▶ Exercise directions
Where the data below begins, start duplicating lines exactly, and finish with the line containing "Task: Click the 20 km NW of Stanley link"; add nothing else. Leave the pictures out.

[[ Data supplied open ]]

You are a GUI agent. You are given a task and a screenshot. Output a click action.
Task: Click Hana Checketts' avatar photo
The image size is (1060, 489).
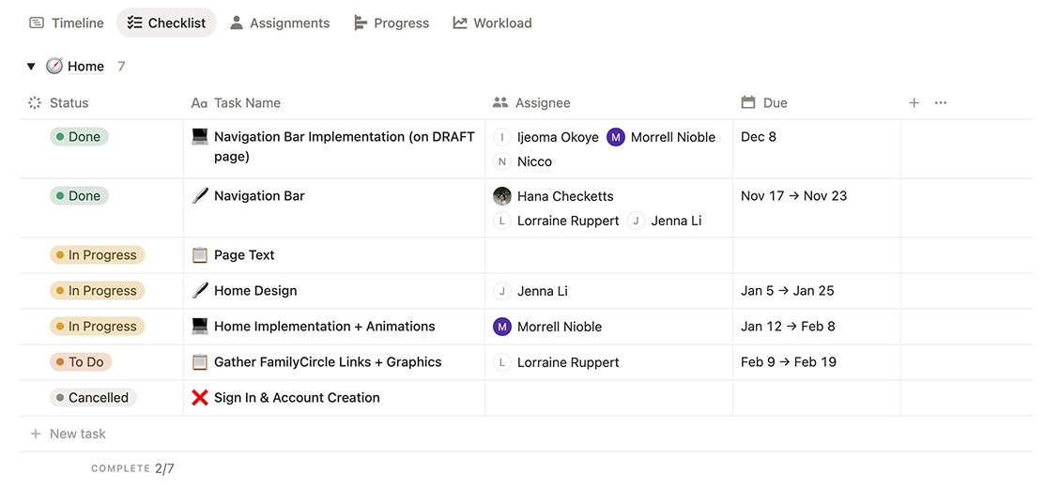pyautogui.click(x=502, y=196)
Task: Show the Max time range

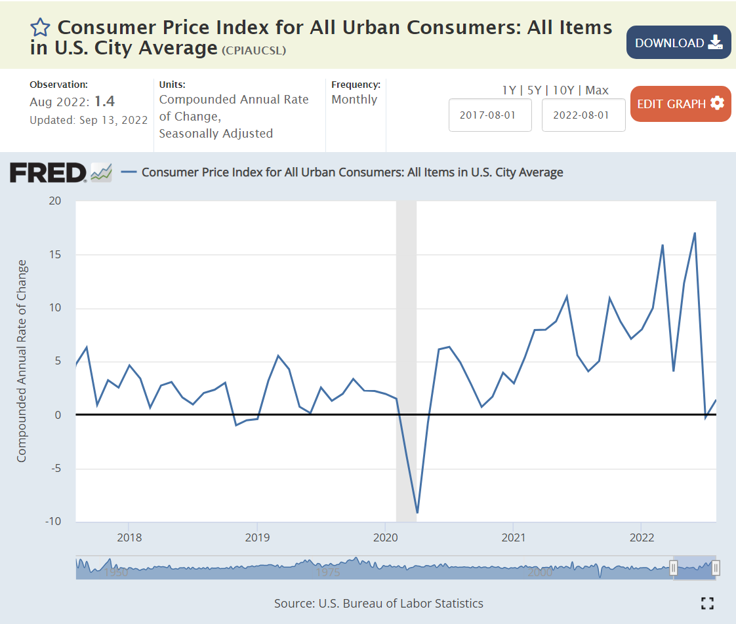Action: click(x=597, y=90)
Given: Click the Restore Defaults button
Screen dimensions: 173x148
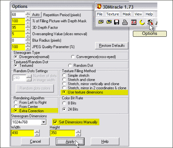Looking at the screenshot, I should click(111, 46).
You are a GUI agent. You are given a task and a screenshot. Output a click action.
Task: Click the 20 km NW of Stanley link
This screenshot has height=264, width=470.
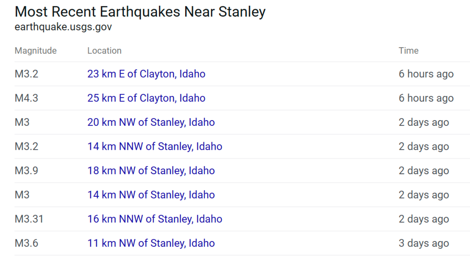pyautogui.click(x=151, y=122)
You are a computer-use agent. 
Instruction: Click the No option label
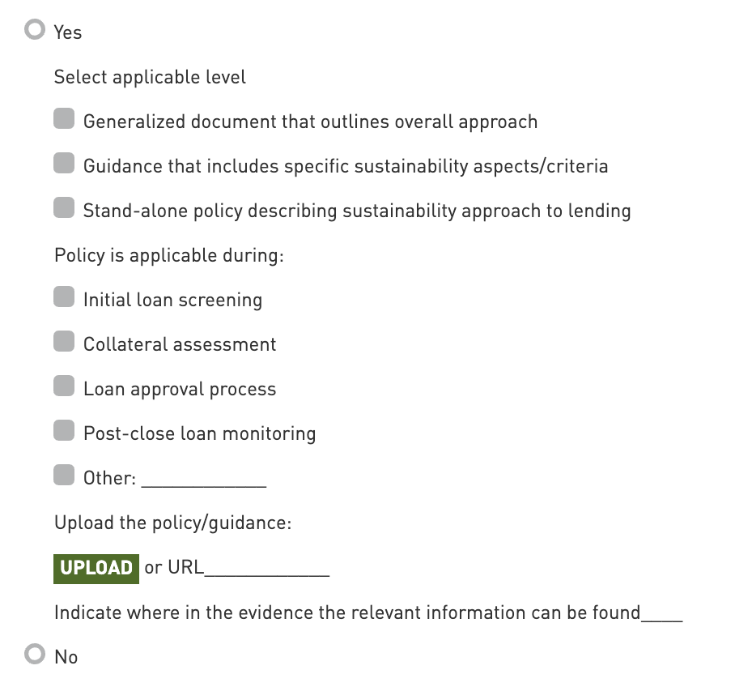tap(66, 656)
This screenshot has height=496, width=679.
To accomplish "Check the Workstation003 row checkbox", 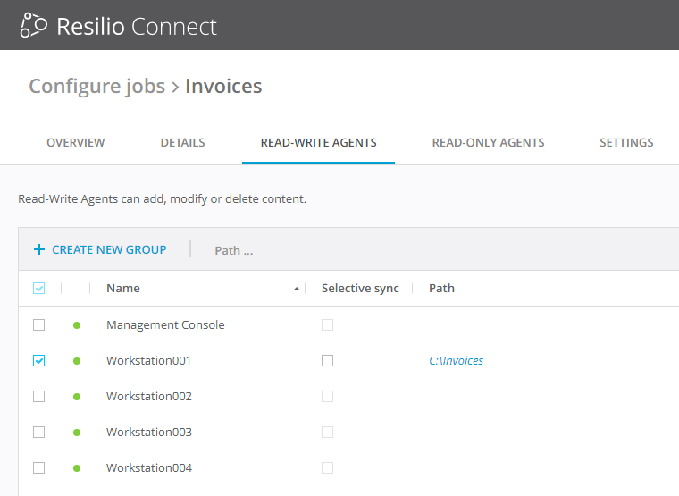I will click(38, 433).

[[ Data supplied closed ]]

▶ Response area
You are a GUI agent. You are given a task and a screenshot. Output a click action.
Task: Click Hana Checketts' avatar photo
The image size is (1060, 489).
pyautogui.click(x=502, y=196)
Task: Show the Max time range

Action: click(x=597, y=90)
Given: Click the Restore Defaults button
Screen dimensions: 173x148
Looking at the screenshot, I should click(111, 46).
You are a GUI agent. You are given a task and a screenshot. Output a click action.
Task: Click the 20 km NW of Stanley link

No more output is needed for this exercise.